**ESTRATTO DELLA PAGINA:**

■ ■ ■ ■ ■

Matematici non informatici

Da quando abbiamo reso il mondo un posto calcolabile alcuni – diremmo i più – si sono convinti che il genere umano per progredire abbia bisogno di informatici, meglio di programmatori. I “developers” –  gli sviluppatori – merce preziosa e richiestissima dalle OTT. Persone che scrivono e testano i codici. Qualcuno direbbe gli algoritmi. Persone in grado di ampliare e rendere sempre più sofisticata la nostra “percezione digitale” del mondo.

Qui a bottega non siamo  convinti che la strada da percorrere debba essere per forza questa.  Motivo che ci spinge, facendoci – come sempre –  “aiutare” dai contributi di scrittori, pensatori, giornalisti e scienziati, “illustri”,  a provare ad abbozzare un ragionamento diverso. Una riflessione che parte dal concetto di errore. Treccani docet: 

 

 

 

 

1. Si chiama ERRORE il fatto di allontanarsi, col pensiero o con l’azione, dal bene, dal vero o da ciò che conviene; viene detto errore un peccato, una colpa (scontare i propri errori; un e. di gioventù), 2. oppure un’opinione o un’affermazione contrarie al vero (sei in e. se la pensi così; e. di ragionamento; sono errori di concetto, non di forma), 3. oppure tutto ciò che contrasta con le regole di una tecnica o di una scienza, e dunque manca di correttezza (e. di grammatica, di ortografia; fare un e. di calcolo; una pagina piena di errori di stampa). 4. Un errore può anche essere un’azione inopportuna, che causa uno svantaggio (è stato un imperdonabile e. non invitare anche lui; commettere un e. strategico; fu una politica piena di errori). 5. Il termine errore ha infine dei significati più specifici, a seconda dell’ambito d’uso. In equitazione, un errore è un’irregolarità compiuta durante una prova (abbattimento di un ostacolo, caduta del cavallo e così via), che causa una perdita di punti; 6. nella scherma, è l’esecuzione di un colpo che non arriva al bersaglio secondo le modalità previste dal regolamento; 7. in informatica, infine, si chiama errore ogni tipo di malfunzionamento che durante l’esecuzione di un programma non permette di ottenere correttamente il risultato atteso (il computer ha dato un messaggio di e.).

■ ■ ■ ■ ■

Secondo l'estratto, che cosa si intende per errore in equitazione? Per rispondere bisogna basarsi unicamente sull'estratto.

[Righe per la ricerca di elementi]
■ ■ ■ ■ ■

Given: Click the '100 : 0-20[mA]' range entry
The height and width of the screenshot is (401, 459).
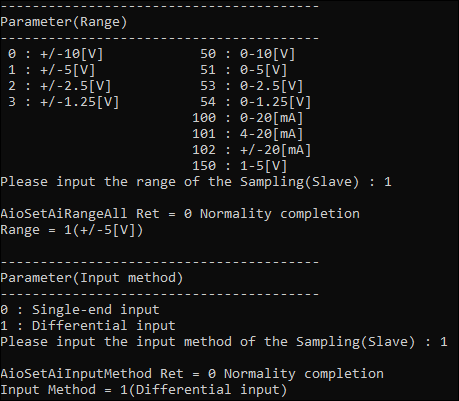Looking at the screenshot, I should click(248, 118).
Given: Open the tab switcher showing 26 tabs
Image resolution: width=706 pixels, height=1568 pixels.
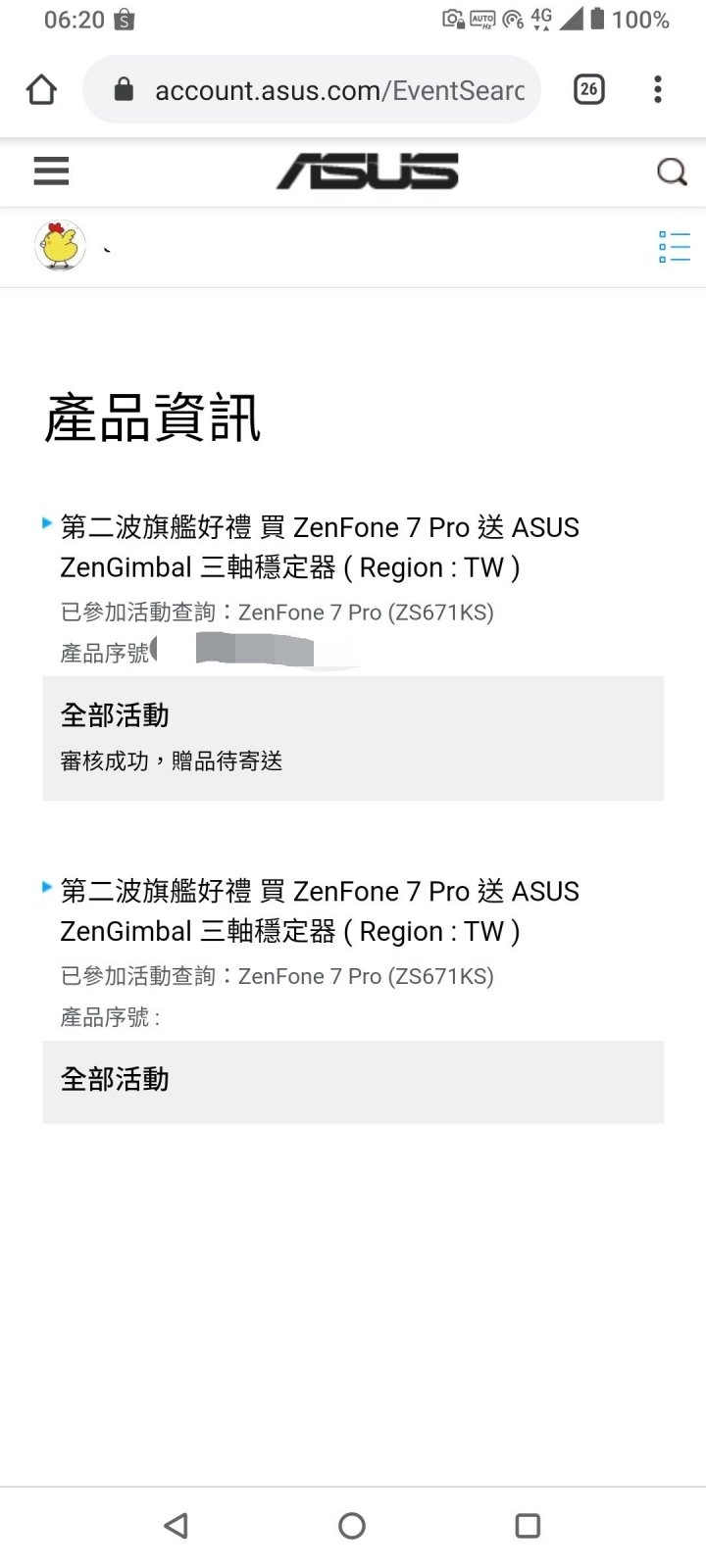Looking at the screenshot, I should pyautogui.click(x=588, y=90).
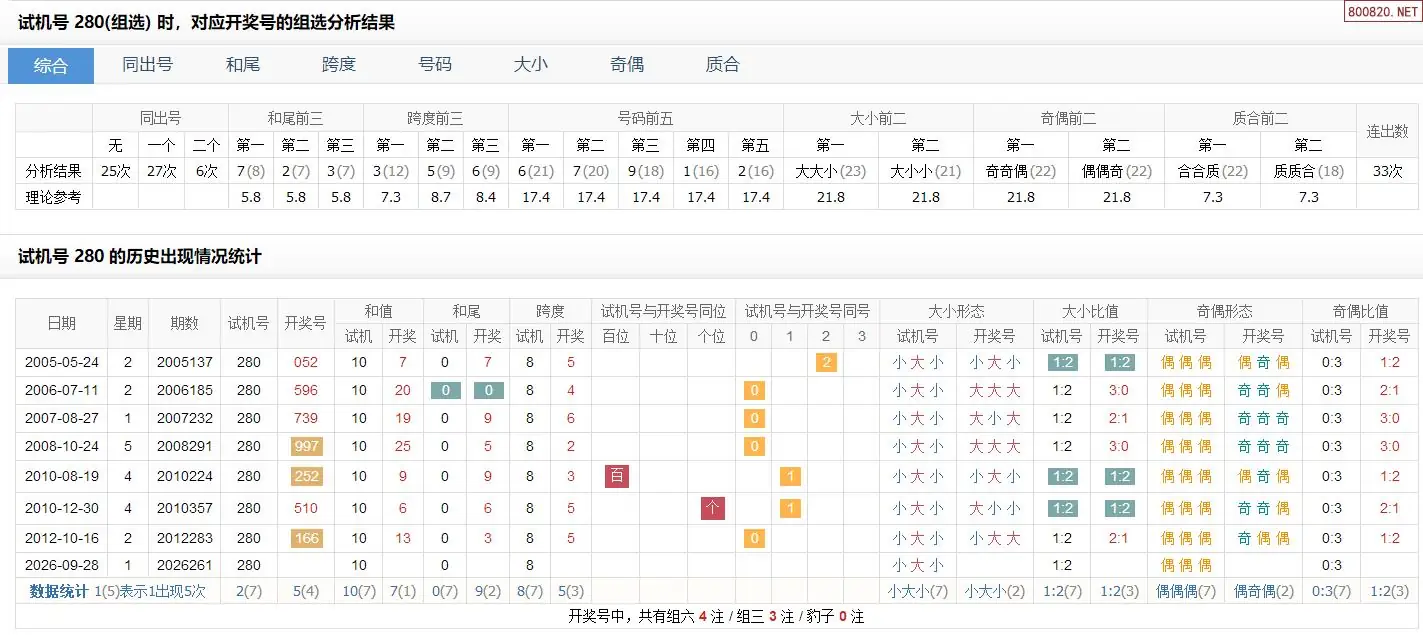Image resolution: width=1423 pixels, height=635 pixels.
Task: Click the 800820.NET watermark link
Action: (x=1381, y=12)
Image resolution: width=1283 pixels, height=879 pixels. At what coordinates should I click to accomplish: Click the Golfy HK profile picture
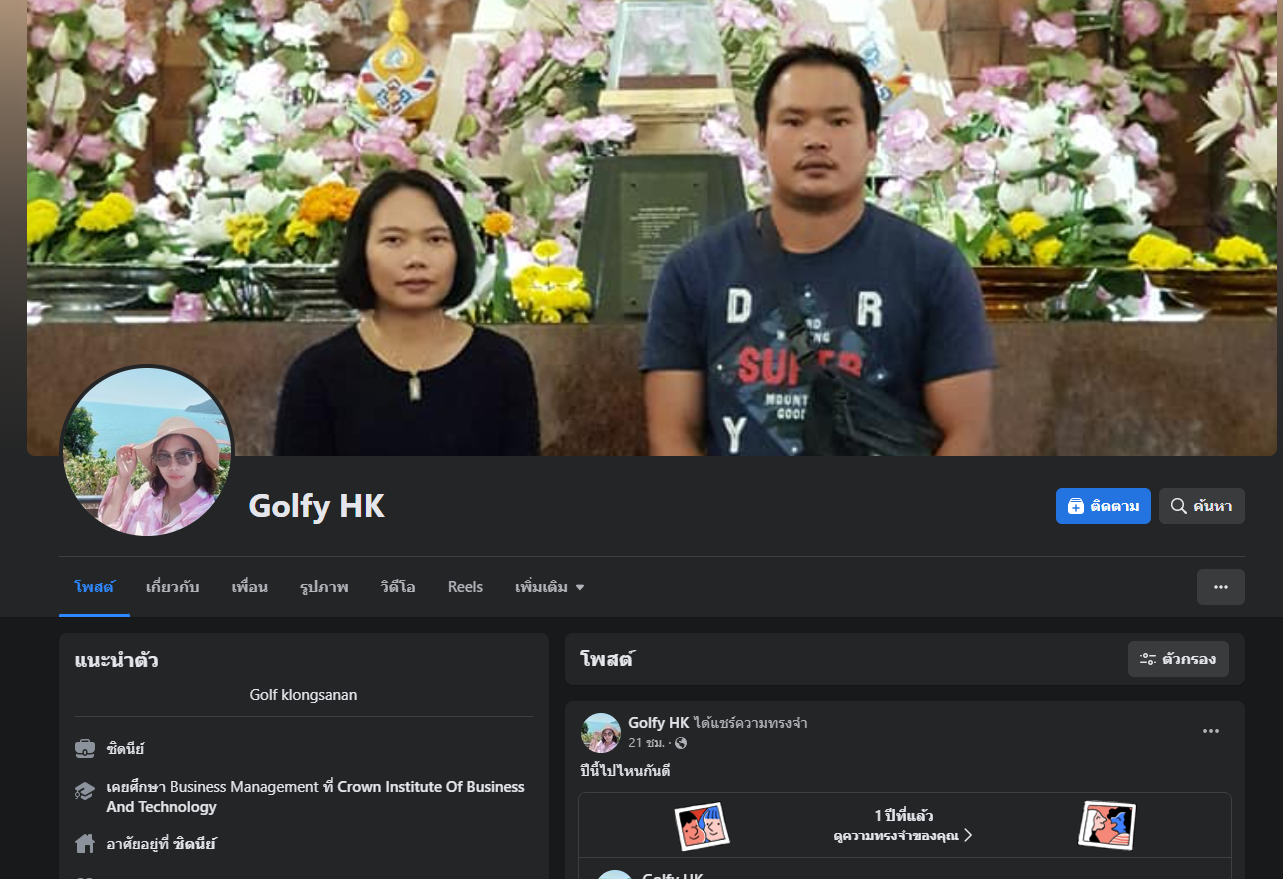pyautogui.click(x=147, y=451)
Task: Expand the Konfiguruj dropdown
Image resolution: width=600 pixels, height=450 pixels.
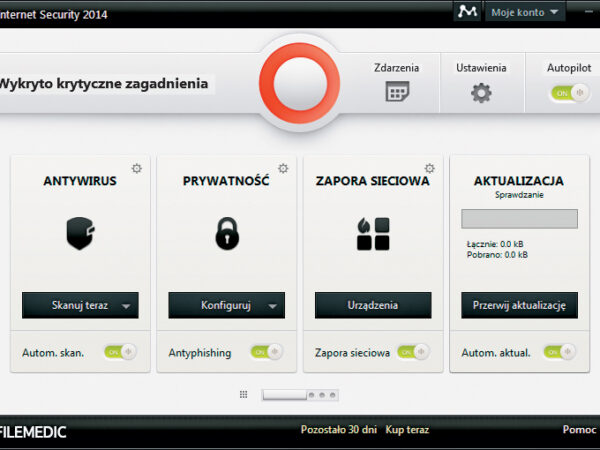Action: click(272, 306)
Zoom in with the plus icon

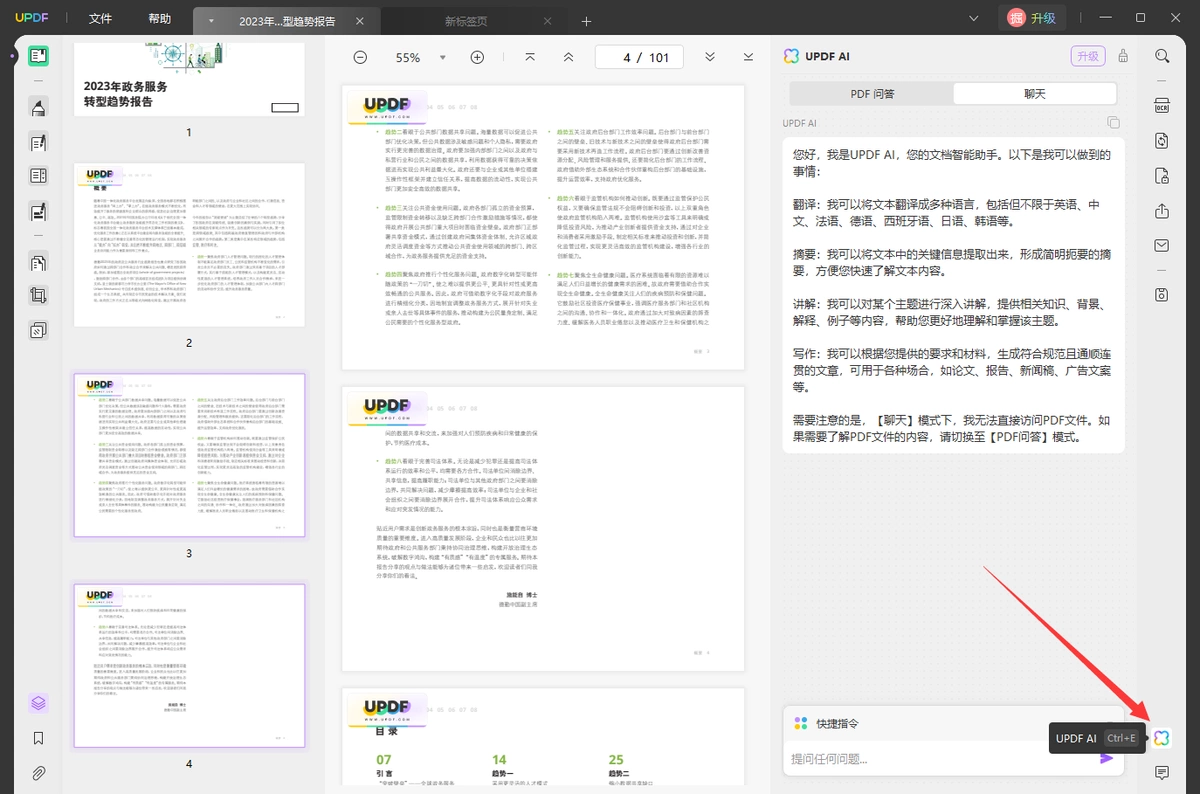click(x=477, y=57)
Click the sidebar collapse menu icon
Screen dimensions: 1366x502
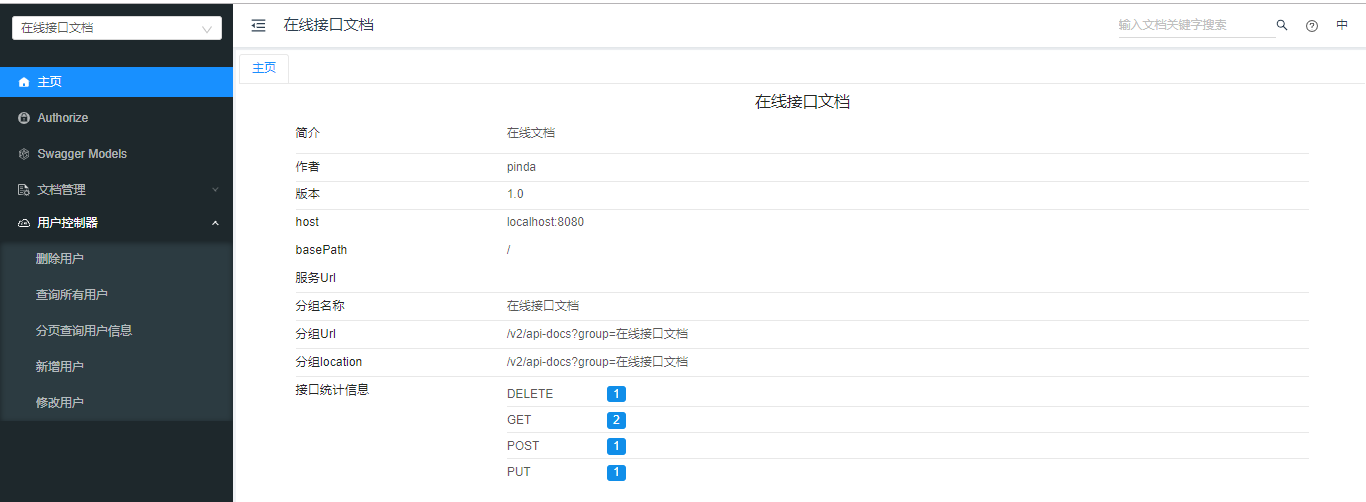258,25
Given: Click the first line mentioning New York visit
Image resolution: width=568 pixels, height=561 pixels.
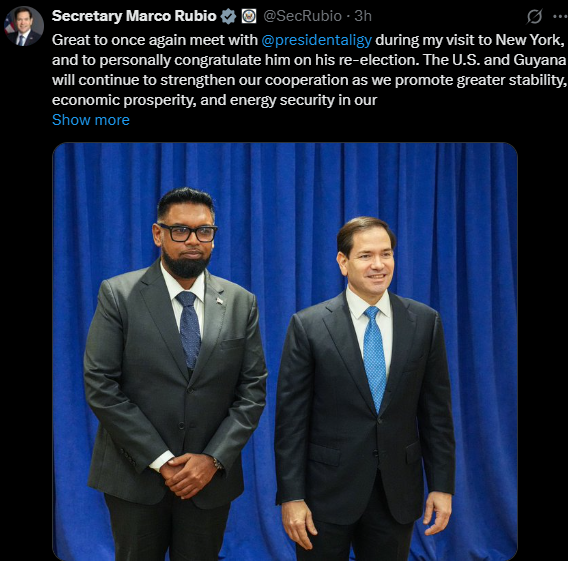Looking at the screenshot, I should pyautogui.click(x=309, y=40).
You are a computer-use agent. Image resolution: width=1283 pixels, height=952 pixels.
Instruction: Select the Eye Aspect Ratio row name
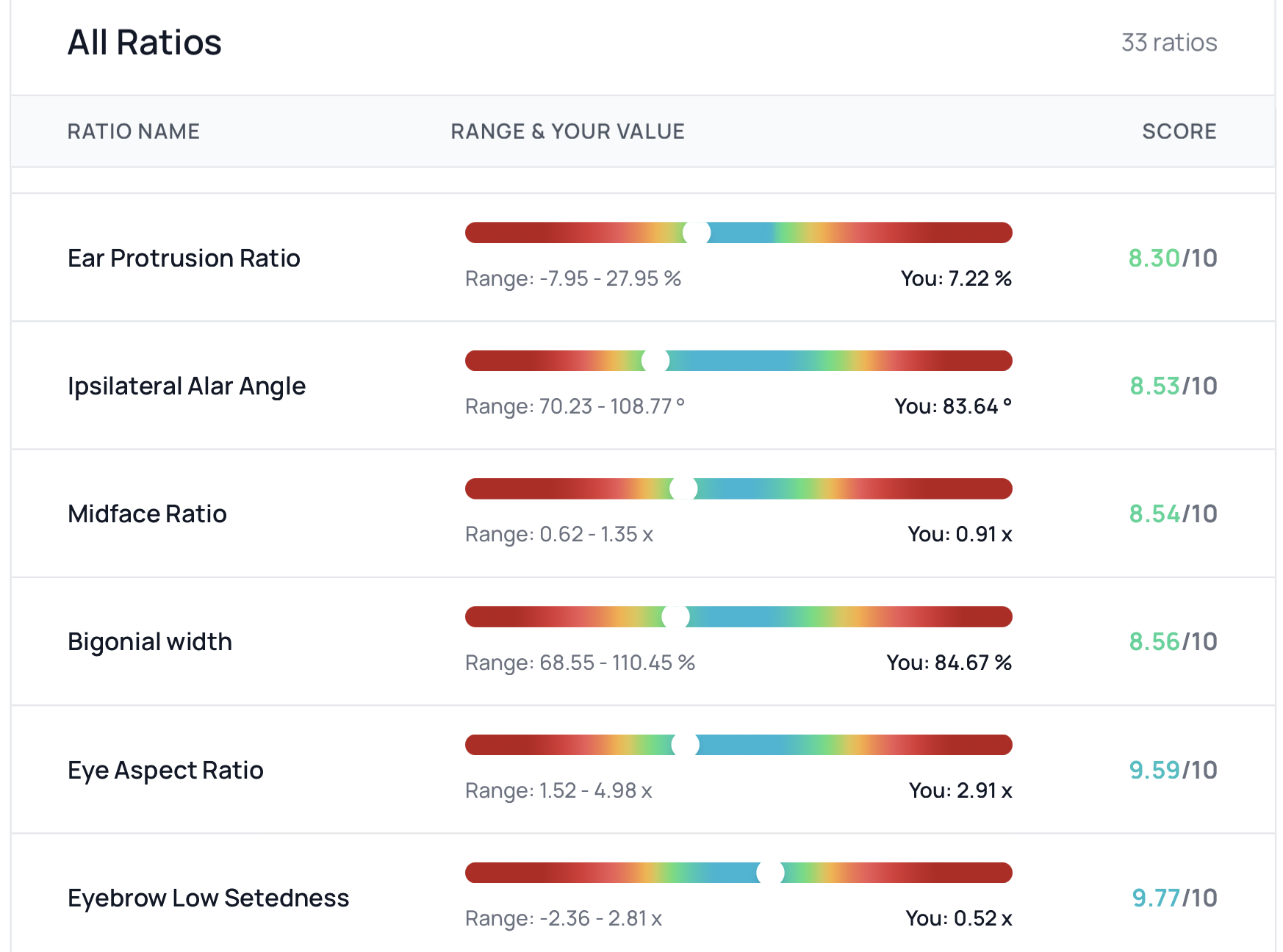pos(165,771)
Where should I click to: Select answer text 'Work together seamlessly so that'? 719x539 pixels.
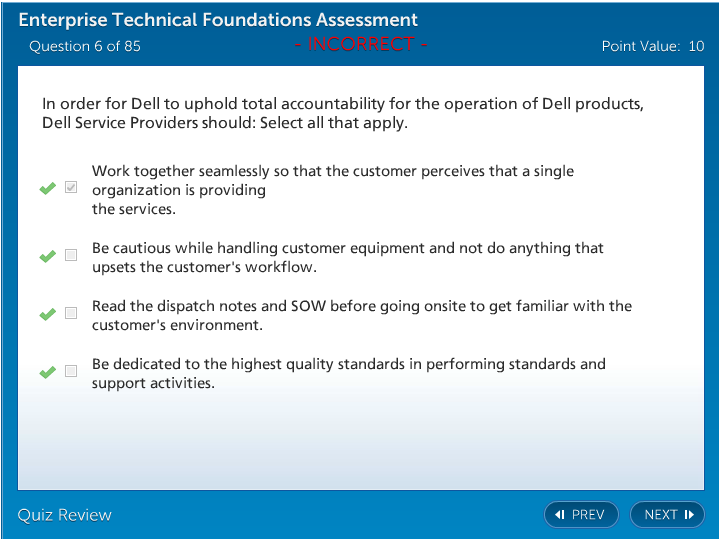coord(333,171)
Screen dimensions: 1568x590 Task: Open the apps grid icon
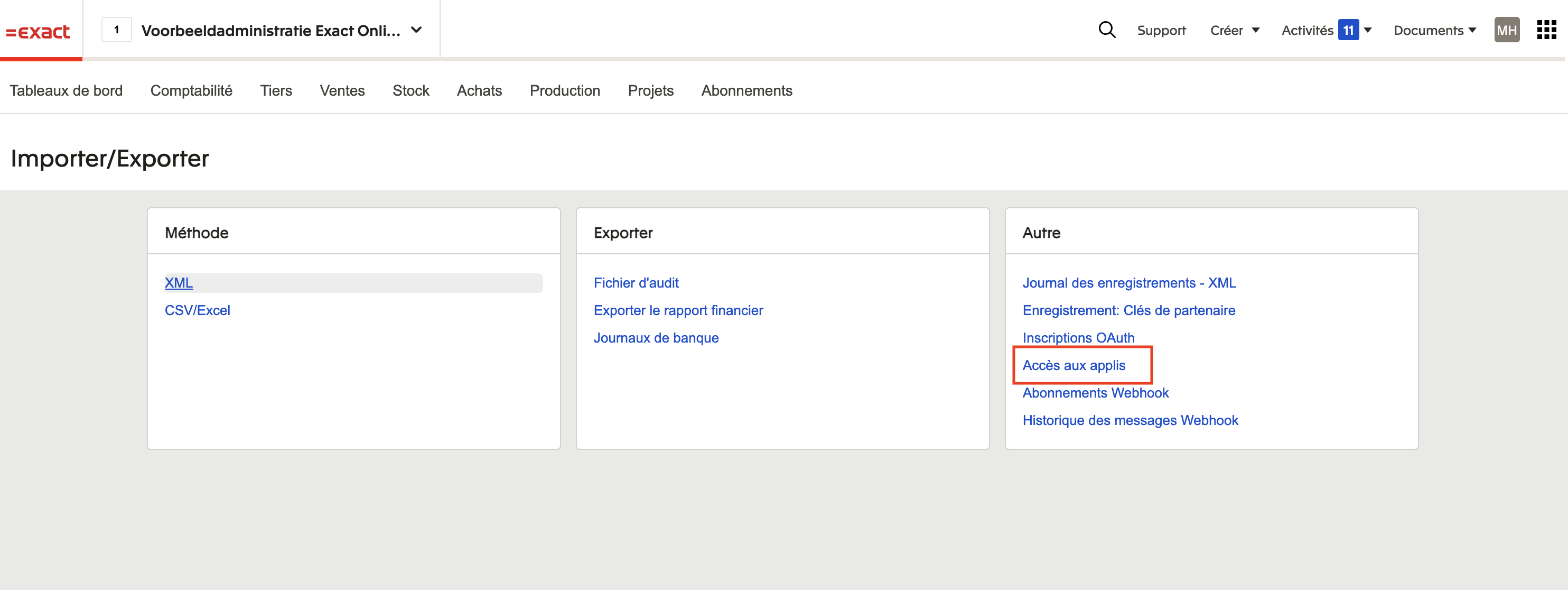(1546, 30)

■ ■ ■ ■ ■

**SOLUZIONE DELL'ESERCIZIO:** È un'irregolarità compiuta durante una prova, come l'abbattimento di un ostacolo o la caduta del cavallo, che causa una perdita di punti.